Dozens rescued from snowdrifts in Serbia


BELGRADE, Serbia (AP) — Strong winds forming snowdrifts have blocked roads and disrupted energy supplies in northern Serbia, as soldiers and special police deployed Friday to help evacuate dozens of people stranded in cars and buses stuck along blocked roads.

A military helicopter rescued 84 people from their cars on a road about 50 kilometers (30 miles) northeast of Belgrade where piles of snow stopped traffic late Thursday, emergency officials said.

The army even used a tank to clear one of the roads near the border with Hungary, the defense ministry said. Emergency measures were declared in several areas.

Some of the people had spent the day in two buses parked on the road as rescuers tried to reach them with bulldozers and heavy machinery. Authorities advised the citizens not to travel unless absolutely necessary.

"We expect even worse weather conditions overnight," emergency official Predrag Maric said.

Authorities said a number of roads throughout northern Serbia were also frequently blocked Friday, with cars lining up in columns for several kilometers. The government banned truck traffic in the north and stopped any heavy trucks coming in from Hungary or Romania.

A local power company in northern Serbia reported dozens of supply cuts, saying strong winds prevented immediate repairs.

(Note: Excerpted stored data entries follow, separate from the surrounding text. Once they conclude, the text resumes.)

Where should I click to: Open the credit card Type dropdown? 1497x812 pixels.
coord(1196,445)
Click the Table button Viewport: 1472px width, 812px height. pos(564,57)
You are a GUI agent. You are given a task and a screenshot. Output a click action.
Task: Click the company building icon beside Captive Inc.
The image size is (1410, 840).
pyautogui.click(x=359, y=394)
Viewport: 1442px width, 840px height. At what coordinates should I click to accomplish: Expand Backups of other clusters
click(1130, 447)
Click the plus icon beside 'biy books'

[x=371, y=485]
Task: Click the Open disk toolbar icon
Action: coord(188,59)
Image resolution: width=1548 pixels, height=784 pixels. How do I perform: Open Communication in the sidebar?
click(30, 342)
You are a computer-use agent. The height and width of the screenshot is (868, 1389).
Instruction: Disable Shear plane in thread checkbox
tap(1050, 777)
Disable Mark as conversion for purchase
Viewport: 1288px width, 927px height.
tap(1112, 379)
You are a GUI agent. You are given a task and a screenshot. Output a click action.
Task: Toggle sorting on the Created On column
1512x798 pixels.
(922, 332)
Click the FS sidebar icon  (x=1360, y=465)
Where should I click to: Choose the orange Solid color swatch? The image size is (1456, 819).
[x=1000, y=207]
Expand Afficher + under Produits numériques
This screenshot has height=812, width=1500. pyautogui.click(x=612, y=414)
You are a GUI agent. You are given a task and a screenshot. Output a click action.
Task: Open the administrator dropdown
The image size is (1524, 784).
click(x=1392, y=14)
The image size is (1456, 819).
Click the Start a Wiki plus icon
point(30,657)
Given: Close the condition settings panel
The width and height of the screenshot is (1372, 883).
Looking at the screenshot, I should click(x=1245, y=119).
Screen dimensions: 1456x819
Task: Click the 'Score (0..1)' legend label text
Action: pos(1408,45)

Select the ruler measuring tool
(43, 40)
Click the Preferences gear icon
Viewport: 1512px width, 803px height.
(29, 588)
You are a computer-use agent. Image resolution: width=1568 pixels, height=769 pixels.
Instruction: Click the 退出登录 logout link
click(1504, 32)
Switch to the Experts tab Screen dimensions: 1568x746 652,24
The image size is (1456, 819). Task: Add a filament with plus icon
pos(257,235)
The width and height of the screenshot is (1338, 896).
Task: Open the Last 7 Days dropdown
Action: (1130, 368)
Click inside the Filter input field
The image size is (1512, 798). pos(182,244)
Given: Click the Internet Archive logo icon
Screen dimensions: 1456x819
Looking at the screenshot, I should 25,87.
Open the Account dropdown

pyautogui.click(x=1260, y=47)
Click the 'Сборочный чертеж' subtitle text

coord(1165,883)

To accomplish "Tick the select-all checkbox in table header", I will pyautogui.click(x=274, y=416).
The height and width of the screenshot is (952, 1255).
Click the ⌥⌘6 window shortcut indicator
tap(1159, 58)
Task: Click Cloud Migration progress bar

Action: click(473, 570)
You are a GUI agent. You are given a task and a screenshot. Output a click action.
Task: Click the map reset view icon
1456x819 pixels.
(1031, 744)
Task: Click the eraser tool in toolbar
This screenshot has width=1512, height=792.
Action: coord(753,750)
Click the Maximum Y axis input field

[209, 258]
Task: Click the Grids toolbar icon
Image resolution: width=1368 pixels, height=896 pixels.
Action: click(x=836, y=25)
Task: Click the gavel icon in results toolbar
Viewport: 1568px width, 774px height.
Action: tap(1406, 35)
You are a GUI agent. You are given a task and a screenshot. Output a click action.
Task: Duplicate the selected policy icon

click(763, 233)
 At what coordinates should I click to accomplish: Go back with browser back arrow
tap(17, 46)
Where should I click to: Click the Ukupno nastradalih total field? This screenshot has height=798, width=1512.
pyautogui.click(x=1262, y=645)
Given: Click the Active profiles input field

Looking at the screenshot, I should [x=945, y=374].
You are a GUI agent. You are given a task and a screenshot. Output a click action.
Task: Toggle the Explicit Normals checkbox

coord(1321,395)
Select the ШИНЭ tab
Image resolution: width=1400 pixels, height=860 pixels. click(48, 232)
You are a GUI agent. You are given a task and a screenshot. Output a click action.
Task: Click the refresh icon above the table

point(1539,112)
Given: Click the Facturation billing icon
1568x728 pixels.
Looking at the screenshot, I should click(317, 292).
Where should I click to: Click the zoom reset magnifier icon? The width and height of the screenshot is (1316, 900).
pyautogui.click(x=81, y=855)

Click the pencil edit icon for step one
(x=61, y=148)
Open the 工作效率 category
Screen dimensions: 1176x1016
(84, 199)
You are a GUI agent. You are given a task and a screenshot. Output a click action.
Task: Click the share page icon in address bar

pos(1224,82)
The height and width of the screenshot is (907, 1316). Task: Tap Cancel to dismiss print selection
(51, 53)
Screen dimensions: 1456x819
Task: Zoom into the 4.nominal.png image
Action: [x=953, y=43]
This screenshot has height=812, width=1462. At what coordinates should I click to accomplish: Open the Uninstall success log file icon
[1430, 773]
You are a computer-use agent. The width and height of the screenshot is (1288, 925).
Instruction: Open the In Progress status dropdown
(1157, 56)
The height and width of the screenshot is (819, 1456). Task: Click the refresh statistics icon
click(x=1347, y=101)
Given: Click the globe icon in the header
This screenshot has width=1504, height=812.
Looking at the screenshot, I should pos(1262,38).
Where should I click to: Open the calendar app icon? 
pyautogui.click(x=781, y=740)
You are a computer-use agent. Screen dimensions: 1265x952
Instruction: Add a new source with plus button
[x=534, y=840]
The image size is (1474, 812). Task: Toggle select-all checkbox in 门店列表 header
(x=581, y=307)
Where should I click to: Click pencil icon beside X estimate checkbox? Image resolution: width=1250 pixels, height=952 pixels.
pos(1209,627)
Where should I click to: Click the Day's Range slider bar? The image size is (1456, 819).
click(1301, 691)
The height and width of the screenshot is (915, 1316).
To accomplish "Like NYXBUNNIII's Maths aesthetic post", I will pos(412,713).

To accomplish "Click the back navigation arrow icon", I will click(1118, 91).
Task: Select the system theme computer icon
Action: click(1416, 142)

In the capital, Belgrade, a raft on the river Sava disconnected early Friday and drifted downstream before hitting another raft, injuring no one. City authorities urged the citizens to check and secure anything that could be blown off by the wind from the terraces and balconies.

Winter so far in Serbia had been exceptionally mild, but Balkan countries are used to harsh wintry weather conditions.